Boven hoor ik gerommel in de badkamer, ik denk dat Jordy eindelijk in de douche staat. Dat werd tijd, denk ik geïrriteerd, ik heb er al een halve werkdag op zitten als meneer eindelijk zijn bed uitkomt. Snel smeer ik een boterham die ik zo achter mijn laptop op kan eten. Mijn man zit nog in zijn werkkamer te bellen, maar ook hij was vanmorgen helemaal van zijn stuk. Hij zei dat hij geen oog dicht had gedaan en dat het wel duidelijk was dat er iets moest gebeuren. Want nog langer op eieren lopen houden we niet meer vol, zei hij.

 

Als ik Jordy op de overloop passeer om naar mijn werkplek te lopen ontwijkt hij mijn blik. Ik zeg sarcastisch goedemorgen, maar hij reageert niet eens. Het is ongelofelijk hoe ik zo langzamerhand bijna een hekel aan mijn eigen kind begin te krijgen.
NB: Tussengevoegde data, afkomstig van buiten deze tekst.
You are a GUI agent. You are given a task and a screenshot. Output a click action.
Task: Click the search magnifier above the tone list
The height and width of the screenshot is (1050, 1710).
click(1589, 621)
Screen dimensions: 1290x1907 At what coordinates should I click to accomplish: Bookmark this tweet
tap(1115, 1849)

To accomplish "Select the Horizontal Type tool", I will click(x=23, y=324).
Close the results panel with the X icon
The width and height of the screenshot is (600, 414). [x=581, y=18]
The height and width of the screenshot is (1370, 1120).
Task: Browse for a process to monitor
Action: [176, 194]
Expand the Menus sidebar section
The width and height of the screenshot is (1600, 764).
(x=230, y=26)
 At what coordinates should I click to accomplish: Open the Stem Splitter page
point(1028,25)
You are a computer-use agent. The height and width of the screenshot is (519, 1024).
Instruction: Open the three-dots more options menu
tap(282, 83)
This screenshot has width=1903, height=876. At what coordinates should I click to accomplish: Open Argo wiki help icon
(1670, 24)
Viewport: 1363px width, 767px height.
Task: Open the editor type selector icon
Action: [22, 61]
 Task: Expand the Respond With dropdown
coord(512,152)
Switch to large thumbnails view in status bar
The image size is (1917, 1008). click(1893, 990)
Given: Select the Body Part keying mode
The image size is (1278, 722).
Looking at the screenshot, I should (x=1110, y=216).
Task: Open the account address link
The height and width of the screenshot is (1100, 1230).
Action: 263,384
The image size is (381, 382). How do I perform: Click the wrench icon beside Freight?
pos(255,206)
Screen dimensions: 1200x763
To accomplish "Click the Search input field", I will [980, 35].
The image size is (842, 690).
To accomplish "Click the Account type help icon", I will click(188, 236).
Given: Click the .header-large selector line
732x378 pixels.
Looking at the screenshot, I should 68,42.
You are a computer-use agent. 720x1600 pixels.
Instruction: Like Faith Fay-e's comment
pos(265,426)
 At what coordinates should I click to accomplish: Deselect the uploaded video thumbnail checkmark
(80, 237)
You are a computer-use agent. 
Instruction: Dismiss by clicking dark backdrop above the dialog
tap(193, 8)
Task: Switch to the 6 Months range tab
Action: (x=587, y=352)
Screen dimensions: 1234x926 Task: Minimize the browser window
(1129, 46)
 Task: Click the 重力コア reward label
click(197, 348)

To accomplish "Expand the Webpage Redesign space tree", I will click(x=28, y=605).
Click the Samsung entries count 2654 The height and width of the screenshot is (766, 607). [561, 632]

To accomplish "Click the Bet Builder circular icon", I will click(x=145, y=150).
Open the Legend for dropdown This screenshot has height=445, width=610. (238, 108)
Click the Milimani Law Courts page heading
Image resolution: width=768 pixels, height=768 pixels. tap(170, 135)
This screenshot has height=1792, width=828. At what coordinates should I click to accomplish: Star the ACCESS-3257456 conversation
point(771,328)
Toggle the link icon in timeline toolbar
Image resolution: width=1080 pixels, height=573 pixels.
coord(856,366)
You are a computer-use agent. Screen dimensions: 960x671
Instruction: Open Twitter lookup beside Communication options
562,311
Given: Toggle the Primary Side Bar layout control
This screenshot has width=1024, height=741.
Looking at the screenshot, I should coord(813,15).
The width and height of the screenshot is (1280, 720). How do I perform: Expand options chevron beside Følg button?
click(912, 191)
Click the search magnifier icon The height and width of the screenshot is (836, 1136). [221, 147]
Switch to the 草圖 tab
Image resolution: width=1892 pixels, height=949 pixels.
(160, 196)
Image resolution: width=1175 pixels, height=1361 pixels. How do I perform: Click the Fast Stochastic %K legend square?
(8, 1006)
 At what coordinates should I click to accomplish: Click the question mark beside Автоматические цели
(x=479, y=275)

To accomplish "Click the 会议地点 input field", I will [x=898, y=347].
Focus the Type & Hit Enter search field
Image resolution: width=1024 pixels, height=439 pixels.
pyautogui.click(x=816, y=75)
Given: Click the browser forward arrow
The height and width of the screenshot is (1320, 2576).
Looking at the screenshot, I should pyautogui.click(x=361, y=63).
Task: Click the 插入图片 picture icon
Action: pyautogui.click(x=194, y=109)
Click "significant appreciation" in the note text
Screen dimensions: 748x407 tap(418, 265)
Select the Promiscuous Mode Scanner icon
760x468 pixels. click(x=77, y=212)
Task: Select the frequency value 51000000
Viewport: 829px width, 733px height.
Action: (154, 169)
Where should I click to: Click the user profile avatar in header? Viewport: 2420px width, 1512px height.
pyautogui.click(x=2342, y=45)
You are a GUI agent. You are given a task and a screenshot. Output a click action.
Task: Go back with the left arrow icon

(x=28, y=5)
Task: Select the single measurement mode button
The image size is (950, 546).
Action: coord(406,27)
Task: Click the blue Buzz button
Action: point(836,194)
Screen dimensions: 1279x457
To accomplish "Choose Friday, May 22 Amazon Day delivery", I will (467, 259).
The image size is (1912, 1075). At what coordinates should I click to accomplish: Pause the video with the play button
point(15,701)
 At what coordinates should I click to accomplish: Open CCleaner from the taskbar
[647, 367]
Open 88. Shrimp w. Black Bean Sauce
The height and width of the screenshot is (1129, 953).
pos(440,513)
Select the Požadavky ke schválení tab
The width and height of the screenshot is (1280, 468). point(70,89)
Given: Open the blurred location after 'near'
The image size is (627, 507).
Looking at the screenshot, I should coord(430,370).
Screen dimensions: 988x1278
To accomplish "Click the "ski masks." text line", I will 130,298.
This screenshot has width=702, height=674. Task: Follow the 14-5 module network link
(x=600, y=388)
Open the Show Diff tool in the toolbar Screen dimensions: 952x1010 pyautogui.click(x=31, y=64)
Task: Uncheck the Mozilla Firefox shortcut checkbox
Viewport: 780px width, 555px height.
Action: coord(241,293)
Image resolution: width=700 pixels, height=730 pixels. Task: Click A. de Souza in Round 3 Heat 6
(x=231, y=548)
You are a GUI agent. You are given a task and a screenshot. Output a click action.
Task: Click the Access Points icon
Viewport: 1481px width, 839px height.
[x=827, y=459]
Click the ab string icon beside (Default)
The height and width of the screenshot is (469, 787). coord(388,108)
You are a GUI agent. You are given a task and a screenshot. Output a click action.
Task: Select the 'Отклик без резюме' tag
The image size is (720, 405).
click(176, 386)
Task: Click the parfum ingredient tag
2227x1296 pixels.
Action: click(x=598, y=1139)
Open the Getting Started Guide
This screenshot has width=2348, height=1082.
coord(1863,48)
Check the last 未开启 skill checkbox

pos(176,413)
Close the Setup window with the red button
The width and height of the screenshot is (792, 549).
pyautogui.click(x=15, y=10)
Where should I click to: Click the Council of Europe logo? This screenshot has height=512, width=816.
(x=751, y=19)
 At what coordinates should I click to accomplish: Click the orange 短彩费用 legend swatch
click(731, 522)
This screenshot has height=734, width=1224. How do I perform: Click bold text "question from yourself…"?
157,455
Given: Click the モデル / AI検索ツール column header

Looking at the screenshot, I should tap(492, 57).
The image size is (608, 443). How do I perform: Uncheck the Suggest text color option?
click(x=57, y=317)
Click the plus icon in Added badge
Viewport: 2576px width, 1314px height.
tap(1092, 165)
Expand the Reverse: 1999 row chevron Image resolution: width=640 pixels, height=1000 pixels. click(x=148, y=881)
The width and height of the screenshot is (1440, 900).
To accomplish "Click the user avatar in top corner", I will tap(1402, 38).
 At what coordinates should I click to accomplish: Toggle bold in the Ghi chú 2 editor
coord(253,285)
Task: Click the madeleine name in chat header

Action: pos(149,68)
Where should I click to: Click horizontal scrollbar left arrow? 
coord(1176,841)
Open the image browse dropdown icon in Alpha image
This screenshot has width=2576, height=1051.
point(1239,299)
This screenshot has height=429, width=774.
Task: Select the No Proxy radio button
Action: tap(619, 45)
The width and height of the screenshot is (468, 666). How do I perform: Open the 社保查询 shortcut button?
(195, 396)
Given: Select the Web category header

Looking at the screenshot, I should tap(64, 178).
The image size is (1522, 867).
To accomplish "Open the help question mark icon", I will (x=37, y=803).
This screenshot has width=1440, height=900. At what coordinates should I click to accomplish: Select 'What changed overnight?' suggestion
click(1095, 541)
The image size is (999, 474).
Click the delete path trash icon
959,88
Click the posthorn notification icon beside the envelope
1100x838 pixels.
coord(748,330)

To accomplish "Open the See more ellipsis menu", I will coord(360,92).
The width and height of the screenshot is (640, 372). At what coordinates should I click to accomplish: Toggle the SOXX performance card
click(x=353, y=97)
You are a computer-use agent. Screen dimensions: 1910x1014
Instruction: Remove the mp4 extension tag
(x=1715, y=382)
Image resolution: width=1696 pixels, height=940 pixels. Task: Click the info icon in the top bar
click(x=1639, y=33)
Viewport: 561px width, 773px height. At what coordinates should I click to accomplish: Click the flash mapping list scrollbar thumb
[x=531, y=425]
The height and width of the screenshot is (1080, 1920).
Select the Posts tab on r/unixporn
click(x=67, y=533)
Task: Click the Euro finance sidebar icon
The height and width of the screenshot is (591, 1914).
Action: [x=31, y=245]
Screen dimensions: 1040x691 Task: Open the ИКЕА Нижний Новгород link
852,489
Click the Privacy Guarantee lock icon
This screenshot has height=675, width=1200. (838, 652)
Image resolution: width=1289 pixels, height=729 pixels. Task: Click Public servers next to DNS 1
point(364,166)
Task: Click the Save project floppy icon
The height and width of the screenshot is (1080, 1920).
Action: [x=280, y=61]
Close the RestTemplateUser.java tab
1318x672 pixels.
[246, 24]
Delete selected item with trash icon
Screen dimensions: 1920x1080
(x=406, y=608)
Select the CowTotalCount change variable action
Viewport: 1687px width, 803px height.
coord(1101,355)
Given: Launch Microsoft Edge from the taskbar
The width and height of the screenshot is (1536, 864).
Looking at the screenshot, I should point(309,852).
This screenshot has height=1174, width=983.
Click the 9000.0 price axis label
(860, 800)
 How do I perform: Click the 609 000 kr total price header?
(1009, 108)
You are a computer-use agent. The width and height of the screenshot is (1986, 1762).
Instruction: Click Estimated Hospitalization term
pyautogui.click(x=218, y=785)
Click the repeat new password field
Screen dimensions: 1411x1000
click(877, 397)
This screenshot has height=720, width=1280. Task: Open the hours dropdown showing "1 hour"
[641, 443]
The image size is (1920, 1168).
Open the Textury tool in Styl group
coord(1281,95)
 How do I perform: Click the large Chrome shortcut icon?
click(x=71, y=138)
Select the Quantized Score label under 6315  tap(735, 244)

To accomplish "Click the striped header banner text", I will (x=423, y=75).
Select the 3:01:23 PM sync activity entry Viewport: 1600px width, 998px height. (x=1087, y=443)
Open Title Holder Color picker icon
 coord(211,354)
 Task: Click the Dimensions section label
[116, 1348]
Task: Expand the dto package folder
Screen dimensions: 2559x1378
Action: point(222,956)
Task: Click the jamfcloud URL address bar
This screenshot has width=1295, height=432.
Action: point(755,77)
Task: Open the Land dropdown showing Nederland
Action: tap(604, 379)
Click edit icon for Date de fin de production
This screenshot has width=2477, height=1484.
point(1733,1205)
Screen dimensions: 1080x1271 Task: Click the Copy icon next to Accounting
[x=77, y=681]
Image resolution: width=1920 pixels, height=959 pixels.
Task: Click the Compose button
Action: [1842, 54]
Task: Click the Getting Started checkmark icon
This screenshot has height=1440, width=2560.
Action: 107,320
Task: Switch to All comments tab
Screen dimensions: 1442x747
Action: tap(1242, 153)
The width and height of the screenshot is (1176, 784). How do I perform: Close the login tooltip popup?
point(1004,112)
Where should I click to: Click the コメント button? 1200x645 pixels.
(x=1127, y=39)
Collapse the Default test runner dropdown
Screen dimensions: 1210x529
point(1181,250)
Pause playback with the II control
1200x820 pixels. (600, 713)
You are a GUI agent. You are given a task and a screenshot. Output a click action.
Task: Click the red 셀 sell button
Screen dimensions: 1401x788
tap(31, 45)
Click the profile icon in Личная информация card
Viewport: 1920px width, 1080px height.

Ik vind het verschrikkelijk om te constateren dat ik dat zo voel na jaren van strijd. Een strijd die geen van ons wil verliezen, zo lijkt het wel. Maar er zijn geen winnaars, er is alleen verdriet.

 

Wat waren we blij toen we na twee gezonde dochters ook nog een zoon kregen. Een nakomertje dat verschrikkelijk verwend werd, want met zijn schattige koppie wist hij altijd alles voor elkaar te krijgen. Dat dat ook een keerzijde had bleek toen hij naar de middelbare school ging. Jordy was mateloos populair en vond dat hij alles kon zeggen en doen in de klas. Talloze keren werd hij eruit gestuurd en op een gegeven moment werd hij zelfs geschorst omdat hij weer op het schoolplein had zitten blowen.

 

Zijn gedrag ging van kwaad tot erger. Hij werd aangehouden wegens winkeldiefstal en er volgde een HALT-straf. Maar hij was nergens van onder de indruk. Niet van ons, niet van de leerplichtambtenaar en ook niet van de politie. Godzijdank waren zijn zussen al het huis uit toen de ruzies grimmiger werden en hij steeds vaker na een discussie verdween.

 

De eerste keer dat Jordy ‘s nachts niet thuiskwam waren we in alle staten. Mijn man en ik reden uren door de stad in de hoop hem te vinden. Maar toen hij vaker zonder iets te zeggen met zijn rugzak op zijn scooter vertrok vonden we het eigenlijk wel best. Even geen onrust meer en hij zou zich wel redden, we draaiden de voordeur dan maar gewoon op slot en gingen slapen.

 

Keer op keer probeerden mijn man en ik een redelijk gesprek met hem te voeren. Om hem toch te bewegen weer naar school te gaan of om werk te zoeken. Er zijn zoveel vacatures, ook voor jongens van twintig die geen diploma hebben, maar hij vertikt het gewoon. Liever ligt hij tot ver in de middag in zijn bed en is tot diep in de nacht weg met voor ons onbekende mensen. Hoe hij aan geld komt is ons ook een raadsel want van ons krijgt hij niets meer.

 

Gisteravond vroeg ik na het eten of hij de borden even in de vaatwasser wilde zetten. We hadden al zwijgend met z’n drieën aan tafel gezeten en dat werkte al enorm op mijn zenuwen. Maar toen hij zonder iets te zeggen naar de gang liep om zijn jas te pakken knapte er iets bij me. Ik vroeg hem nogmaals met harde stem om de borden in de vaatwasser te zetten maar hij bleef me negeren. Schreeuwend ben ik voor hem gaan staan en gooide al mijn frustratie eruit, ik wilde hem bijna slaan om tot hem door te dringen.

 

Dat ik het zat was, dat ik niet meer bereid was om als een vervelende huisgenoot behandeld te worden en dat het hoog tijd werd dat hij uit huis gaat. Nu meende ik wat ik zei. Per 1 september moet hij of weer ergens op school zitten of hij moet het huis uit en zijn eigen boontje maar eens gaan doppen. Het kan toch niet zo zijn dat zijn vader en ik hard werken en dat hij komt en gaat wanneer het hem uitkomt., in huis werkelijk geen poot uitsteekt, ruzie met ons zoekt en zich alleen maar bezighoudt met louche zaakjes en vage vrienden?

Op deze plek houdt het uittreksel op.